Adamantinoma-Like Ewingʼs Sarcoma: Usefulness of Genetic Approaches in Diagnosing Small Round Cell Tumors

Abstract

A 13-year-old boy had a painful longitudinal swelling over the lateral aspect of the right calf. Radiographic studies revealed a dense fibular diaphyseal lesion with an associated soft tissue mass interpreted as probable Ewing's sarcoma. In contrast to the expected small round cell tumor appearance, the biopsy tissue was composed of nests of hyperchromatic, mildly pleomorphic cells separated by a pronounced desmoplastic reaction. Immuno-phenotyping showed that the tumor cells were strongly keratinand vimentin-immunoreactive but negative for 0-13 (MIC2). Other epithelial-like features included the presence of abundant intermediate filaments (including tonofilaments) and complex desmosomal-type intercellular junctions. These histologic, immunohistochemical, and ultrastructural findings were consistent with a diagnosis of adamantinoma, an entity that is not usually considered in the differential diagnosis of Ewing's sarcoma.

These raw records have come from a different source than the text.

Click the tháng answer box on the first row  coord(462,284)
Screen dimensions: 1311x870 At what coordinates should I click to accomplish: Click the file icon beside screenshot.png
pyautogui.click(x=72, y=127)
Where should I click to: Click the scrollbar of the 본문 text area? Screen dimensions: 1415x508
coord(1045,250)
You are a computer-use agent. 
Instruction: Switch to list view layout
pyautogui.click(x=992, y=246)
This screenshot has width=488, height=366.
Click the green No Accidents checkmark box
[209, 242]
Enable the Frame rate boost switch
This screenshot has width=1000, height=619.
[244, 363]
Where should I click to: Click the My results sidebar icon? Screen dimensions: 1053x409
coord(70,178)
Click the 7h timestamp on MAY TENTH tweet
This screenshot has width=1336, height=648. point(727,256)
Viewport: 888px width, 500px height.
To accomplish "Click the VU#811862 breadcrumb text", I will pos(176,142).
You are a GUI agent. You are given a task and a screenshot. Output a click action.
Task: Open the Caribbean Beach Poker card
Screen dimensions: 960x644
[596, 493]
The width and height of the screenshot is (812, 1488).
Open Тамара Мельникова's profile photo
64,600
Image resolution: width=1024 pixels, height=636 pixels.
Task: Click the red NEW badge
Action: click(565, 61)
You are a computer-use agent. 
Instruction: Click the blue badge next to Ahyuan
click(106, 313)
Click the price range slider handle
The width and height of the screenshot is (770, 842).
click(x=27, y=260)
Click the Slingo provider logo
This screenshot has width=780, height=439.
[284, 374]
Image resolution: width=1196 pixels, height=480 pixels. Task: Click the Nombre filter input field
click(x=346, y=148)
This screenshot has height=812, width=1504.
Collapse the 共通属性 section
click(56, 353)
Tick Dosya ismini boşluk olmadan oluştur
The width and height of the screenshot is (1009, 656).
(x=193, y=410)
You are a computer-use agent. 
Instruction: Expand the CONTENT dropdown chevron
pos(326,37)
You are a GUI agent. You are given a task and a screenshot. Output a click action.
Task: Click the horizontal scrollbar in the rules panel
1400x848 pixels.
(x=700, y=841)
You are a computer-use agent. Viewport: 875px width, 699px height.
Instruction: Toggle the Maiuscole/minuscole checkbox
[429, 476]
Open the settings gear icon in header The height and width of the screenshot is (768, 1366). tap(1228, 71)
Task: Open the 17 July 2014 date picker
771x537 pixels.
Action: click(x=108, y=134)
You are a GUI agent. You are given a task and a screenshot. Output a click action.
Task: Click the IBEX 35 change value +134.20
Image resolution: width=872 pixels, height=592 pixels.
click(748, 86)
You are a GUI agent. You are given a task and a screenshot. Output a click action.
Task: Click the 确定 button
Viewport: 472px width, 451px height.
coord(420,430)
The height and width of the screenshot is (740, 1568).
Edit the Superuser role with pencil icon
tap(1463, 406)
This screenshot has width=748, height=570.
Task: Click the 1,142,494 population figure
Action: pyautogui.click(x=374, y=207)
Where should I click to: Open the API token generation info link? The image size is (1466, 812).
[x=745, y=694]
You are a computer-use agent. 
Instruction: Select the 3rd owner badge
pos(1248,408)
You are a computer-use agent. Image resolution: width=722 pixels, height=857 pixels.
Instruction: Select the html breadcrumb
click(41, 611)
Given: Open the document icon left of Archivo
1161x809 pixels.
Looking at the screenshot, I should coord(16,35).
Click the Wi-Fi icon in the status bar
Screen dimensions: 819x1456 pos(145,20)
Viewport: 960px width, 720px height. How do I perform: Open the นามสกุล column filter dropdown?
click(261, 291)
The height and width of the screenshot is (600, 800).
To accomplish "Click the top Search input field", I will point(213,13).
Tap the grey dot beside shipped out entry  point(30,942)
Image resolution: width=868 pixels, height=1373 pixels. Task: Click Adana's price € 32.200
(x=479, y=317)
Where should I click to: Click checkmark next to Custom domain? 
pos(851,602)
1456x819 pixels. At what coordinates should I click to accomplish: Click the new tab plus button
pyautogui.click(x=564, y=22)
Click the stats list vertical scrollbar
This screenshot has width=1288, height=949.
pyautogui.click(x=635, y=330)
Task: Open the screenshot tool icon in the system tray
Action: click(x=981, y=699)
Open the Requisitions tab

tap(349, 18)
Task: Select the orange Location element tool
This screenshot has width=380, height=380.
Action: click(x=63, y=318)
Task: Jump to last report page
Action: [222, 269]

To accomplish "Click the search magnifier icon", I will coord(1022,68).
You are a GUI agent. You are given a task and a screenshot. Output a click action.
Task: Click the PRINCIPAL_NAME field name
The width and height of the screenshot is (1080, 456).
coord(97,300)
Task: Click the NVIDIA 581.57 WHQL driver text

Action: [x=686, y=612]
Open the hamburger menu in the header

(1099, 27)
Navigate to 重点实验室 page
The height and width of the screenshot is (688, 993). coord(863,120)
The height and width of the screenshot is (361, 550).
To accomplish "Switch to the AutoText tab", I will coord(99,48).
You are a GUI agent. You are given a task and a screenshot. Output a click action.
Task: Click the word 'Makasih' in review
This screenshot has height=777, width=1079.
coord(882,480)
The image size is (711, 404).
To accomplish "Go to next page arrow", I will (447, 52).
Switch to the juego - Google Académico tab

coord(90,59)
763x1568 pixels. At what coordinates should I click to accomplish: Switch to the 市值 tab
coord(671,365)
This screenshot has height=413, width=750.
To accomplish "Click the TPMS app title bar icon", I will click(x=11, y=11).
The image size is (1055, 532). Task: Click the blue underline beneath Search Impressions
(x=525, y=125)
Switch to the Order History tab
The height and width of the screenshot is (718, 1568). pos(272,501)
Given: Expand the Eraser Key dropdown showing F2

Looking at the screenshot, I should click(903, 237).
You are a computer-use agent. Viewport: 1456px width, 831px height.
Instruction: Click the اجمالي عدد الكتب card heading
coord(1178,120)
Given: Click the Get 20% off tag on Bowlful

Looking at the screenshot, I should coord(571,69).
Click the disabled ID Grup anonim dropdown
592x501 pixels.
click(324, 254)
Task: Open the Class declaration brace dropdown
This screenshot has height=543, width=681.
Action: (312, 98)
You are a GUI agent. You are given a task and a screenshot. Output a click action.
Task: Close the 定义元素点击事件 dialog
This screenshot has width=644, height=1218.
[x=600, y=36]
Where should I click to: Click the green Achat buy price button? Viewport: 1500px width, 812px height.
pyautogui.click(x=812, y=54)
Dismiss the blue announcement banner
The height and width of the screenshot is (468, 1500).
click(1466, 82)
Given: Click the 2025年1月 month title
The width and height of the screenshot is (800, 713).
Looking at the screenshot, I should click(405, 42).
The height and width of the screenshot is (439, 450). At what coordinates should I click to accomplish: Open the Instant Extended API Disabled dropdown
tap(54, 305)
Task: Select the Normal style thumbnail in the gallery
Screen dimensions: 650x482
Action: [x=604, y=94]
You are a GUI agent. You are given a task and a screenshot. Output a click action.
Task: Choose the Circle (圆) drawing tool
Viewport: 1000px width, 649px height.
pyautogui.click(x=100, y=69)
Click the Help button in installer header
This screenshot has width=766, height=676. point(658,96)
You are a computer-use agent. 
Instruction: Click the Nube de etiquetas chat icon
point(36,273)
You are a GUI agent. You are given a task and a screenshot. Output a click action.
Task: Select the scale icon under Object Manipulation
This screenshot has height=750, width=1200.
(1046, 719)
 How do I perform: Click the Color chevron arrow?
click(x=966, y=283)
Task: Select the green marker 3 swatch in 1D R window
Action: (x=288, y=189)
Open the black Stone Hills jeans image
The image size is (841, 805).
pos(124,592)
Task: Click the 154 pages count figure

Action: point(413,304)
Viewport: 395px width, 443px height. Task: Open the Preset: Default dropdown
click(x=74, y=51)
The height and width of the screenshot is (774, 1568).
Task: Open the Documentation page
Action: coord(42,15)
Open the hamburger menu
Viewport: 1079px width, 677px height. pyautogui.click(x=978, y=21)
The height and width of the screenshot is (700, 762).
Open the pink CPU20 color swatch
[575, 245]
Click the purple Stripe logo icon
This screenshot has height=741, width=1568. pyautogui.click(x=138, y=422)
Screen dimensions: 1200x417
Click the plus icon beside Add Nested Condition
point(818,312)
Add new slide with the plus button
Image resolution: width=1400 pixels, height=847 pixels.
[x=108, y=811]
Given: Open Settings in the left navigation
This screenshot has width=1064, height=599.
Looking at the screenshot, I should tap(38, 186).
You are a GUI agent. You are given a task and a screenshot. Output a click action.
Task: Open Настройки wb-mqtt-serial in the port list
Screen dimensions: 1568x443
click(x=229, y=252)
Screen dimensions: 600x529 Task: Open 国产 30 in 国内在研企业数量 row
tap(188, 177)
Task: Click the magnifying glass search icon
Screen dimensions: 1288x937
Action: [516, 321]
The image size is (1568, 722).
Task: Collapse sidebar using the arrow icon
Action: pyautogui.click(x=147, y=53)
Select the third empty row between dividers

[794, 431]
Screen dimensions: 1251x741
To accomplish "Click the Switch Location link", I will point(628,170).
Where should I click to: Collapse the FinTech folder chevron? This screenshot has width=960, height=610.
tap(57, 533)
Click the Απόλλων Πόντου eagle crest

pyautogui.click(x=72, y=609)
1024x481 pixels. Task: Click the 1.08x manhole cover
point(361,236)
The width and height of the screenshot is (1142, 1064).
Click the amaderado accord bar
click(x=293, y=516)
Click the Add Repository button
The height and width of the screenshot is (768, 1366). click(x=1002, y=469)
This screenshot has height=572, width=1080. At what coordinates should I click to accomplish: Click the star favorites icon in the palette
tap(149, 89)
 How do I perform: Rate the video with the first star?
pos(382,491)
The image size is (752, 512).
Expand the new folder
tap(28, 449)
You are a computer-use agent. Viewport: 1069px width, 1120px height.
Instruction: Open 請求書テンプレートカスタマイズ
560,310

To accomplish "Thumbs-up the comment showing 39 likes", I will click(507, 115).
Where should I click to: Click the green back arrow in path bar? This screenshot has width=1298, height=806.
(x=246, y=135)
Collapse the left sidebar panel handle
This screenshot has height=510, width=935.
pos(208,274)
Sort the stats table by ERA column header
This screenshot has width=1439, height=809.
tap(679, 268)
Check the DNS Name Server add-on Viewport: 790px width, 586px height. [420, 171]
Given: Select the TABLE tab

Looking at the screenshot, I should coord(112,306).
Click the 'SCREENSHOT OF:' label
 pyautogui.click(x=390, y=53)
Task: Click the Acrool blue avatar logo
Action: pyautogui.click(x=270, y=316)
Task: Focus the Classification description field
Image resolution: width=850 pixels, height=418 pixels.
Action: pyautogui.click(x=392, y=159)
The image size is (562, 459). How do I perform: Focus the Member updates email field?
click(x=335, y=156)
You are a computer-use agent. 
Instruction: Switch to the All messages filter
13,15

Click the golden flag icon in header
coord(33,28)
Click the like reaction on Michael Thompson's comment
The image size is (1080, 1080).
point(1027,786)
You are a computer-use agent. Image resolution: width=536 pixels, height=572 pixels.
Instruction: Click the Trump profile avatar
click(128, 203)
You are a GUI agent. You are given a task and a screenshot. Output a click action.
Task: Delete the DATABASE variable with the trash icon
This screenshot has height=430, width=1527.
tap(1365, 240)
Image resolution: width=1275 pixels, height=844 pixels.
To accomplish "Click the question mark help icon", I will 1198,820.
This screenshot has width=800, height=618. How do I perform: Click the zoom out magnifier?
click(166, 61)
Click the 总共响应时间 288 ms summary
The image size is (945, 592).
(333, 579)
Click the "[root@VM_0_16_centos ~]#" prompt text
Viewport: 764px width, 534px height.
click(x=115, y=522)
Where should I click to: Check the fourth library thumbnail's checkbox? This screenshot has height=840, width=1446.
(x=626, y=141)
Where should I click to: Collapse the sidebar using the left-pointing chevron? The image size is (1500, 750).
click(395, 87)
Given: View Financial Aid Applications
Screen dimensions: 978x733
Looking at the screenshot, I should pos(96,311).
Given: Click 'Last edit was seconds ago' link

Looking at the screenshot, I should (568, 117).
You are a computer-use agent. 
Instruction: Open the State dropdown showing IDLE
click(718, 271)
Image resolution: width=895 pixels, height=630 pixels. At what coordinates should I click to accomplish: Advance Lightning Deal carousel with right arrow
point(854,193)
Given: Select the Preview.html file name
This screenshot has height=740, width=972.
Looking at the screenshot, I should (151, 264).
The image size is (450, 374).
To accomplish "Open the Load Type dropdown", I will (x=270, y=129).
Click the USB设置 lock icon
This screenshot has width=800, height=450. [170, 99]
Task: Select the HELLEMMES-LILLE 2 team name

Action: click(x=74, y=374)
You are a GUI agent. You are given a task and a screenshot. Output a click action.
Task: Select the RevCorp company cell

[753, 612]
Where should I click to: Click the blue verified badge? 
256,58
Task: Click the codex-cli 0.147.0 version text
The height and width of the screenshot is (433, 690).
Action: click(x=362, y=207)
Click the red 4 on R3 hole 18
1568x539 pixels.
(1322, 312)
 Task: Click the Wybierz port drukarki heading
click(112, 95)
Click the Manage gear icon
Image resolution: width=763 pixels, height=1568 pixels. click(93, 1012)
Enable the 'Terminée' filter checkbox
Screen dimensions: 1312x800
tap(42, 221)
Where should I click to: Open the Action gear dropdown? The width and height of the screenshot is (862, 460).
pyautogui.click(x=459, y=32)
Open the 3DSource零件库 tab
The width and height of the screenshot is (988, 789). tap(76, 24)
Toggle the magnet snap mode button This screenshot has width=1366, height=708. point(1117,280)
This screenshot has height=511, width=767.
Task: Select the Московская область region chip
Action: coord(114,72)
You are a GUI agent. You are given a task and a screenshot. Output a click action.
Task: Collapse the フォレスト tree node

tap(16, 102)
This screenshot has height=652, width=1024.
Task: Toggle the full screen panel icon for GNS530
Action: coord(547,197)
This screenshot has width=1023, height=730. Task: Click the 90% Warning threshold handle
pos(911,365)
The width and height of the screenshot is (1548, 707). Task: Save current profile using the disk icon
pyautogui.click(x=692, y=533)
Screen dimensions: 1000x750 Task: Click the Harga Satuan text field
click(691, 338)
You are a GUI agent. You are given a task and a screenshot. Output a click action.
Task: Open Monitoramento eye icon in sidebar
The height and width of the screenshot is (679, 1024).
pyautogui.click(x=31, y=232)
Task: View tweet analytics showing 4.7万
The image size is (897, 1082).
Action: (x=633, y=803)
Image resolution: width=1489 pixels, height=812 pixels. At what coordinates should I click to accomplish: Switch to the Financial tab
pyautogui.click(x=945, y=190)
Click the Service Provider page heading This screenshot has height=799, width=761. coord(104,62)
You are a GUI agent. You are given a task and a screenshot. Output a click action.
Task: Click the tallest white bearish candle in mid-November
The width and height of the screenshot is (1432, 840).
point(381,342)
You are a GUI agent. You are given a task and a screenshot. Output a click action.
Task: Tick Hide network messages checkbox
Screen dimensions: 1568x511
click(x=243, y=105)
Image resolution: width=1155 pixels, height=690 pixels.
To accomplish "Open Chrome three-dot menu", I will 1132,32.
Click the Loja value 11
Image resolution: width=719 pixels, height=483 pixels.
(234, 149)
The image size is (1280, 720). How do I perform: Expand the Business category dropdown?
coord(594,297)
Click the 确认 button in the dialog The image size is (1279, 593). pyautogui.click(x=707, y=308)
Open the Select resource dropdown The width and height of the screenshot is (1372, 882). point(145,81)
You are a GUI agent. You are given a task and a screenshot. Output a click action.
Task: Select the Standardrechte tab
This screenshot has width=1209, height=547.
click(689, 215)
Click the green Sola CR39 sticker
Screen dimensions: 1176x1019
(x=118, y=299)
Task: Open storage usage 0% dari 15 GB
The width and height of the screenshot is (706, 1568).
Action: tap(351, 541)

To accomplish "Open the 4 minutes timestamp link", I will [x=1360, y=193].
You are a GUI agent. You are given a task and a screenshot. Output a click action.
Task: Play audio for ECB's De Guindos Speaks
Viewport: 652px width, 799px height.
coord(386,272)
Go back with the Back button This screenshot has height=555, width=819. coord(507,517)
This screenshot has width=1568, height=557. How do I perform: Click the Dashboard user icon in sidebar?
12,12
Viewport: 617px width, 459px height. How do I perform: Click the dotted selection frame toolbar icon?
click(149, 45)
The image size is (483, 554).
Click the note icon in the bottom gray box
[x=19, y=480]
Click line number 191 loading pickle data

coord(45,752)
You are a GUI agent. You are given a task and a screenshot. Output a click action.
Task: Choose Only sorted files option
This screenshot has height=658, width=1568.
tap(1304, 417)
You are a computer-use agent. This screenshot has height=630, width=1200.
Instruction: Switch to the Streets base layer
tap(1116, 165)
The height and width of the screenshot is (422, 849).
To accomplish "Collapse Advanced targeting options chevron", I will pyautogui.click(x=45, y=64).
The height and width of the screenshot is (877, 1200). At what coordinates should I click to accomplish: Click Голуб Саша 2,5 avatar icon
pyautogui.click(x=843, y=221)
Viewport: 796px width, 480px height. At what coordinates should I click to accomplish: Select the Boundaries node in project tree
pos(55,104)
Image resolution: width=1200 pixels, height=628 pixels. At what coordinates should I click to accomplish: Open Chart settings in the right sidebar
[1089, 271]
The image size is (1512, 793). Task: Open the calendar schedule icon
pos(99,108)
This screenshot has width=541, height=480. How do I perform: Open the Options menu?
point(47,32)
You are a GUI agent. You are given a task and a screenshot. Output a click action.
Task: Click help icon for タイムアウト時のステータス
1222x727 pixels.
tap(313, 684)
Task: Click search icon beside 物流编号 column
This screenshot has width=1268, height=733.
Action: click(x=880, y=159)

Genetic analysis of this patient's tumor specimen, in addition to two cases previously described in the literature as “Ewing-like adamantinomas,” revealed the presence of the 11;22 translocation [t(11; 22)(q24;q12)] and/or the associated EWS/FLI1 fusion transcript characteristic of Ewing's sarcoma and peripheral primitive neuroectodermal tumors. This case illustrates the diagnostic challenges often encountered in bone and soft tissue tumors. Recently, recognition of specific cytogenetic and molecular genetic abnormalities in these neoplasms has significantly reduced some of the associated difficulties and has provided valuable information with respect to histopathogenesis. A review of the diagnostic and prognostic usefulness of genetic studies in Ewing's sarcoma and peripheral primitive neuroectodermal tumors is presented.